▶ [Exercise]: All lines that hold the string "accomplish" should be copied. Find them in the listing below.

▶ [Dataset]:
>>

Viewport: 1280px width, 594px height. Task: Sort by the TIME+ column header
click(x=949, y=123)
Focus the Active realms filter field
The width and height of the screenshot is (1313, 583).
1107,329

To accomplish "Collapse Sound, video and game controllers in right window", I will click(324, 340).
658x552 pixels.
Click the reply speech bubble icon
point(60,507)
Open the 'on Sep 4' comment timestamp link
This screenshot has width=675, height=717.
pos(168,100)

<<
>>

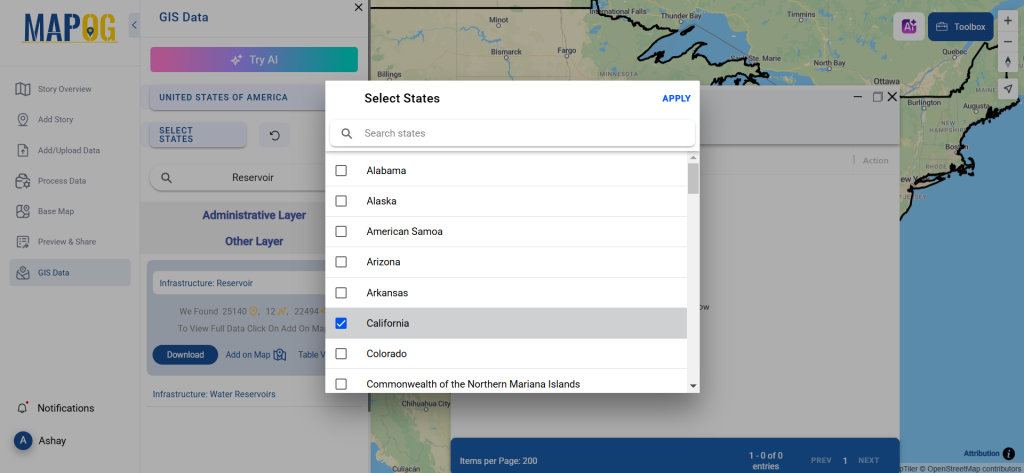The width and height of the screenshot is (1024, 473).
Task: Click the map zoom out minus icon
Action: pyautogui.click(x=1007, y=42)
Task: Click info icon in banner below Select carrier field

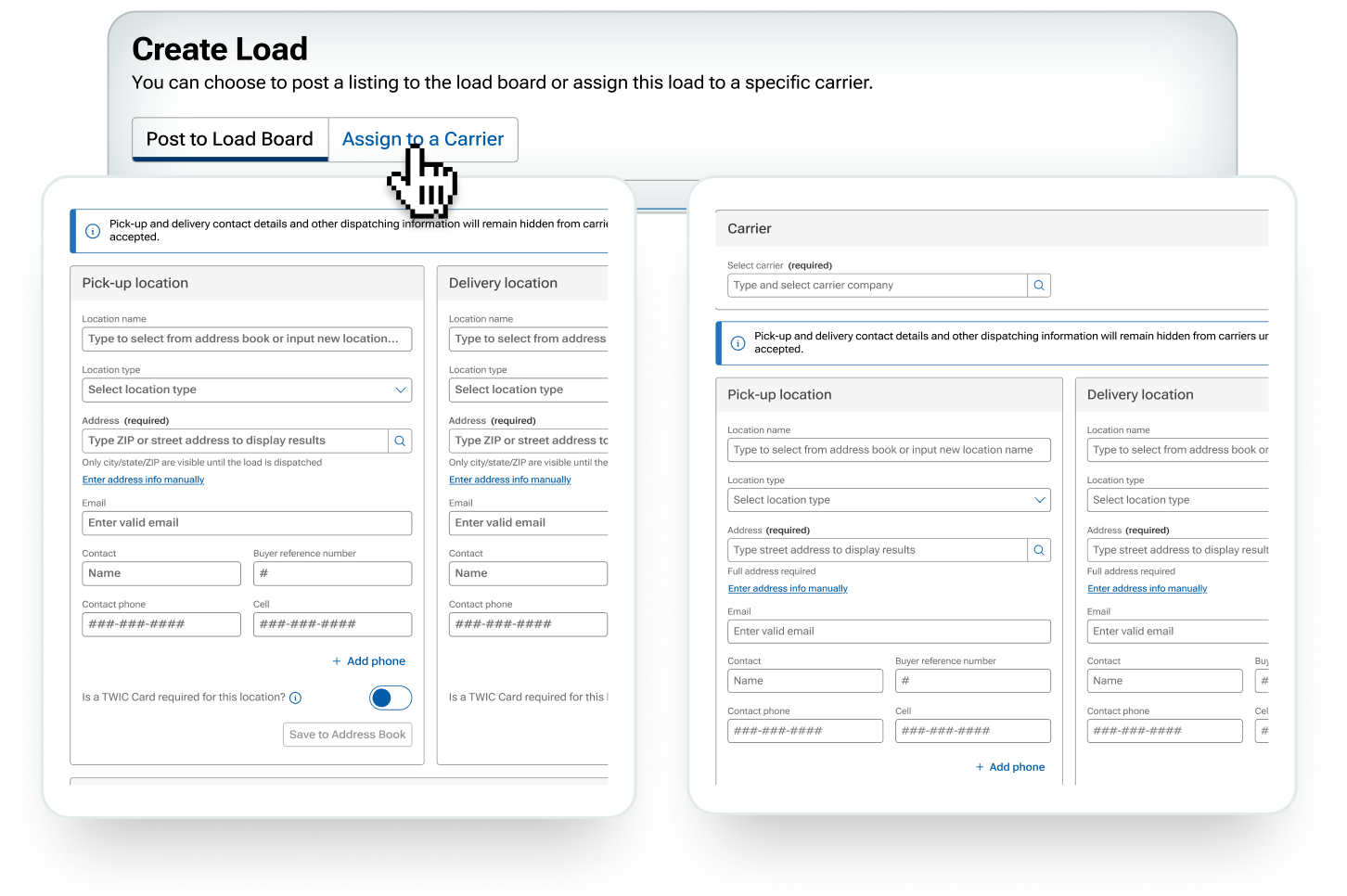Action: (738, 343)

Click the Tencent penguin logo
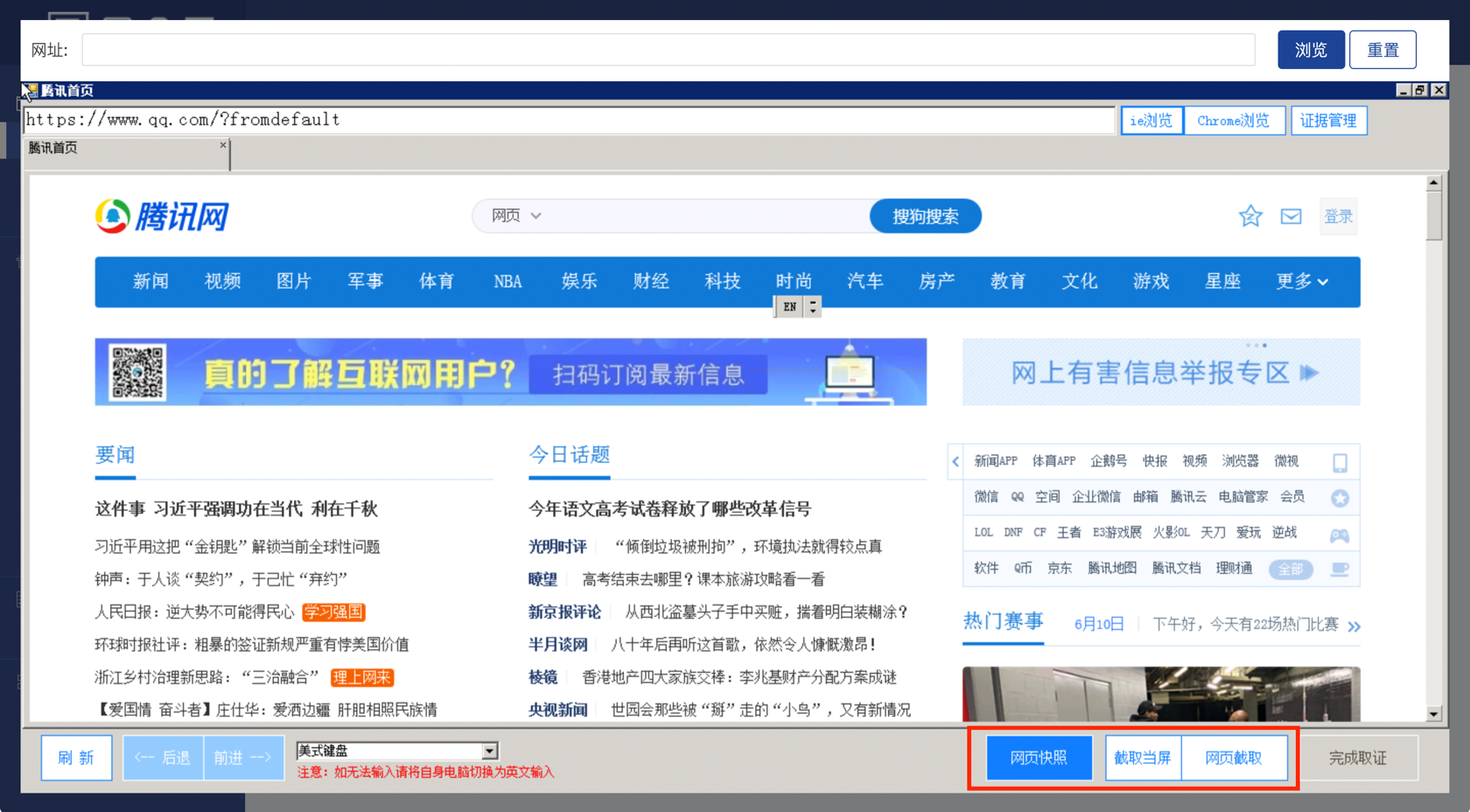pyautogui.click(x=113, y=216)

<<
>>

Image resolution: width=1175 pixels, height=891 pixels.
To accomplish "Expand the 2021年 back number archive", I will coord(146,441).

<<

▶ [Task solution]:
To accomplish "Collapse Sound, video and game controllers in right window", I will click(324, 340).
To accomplish "Expand the 2021年 back number archive", I will coord(146,441).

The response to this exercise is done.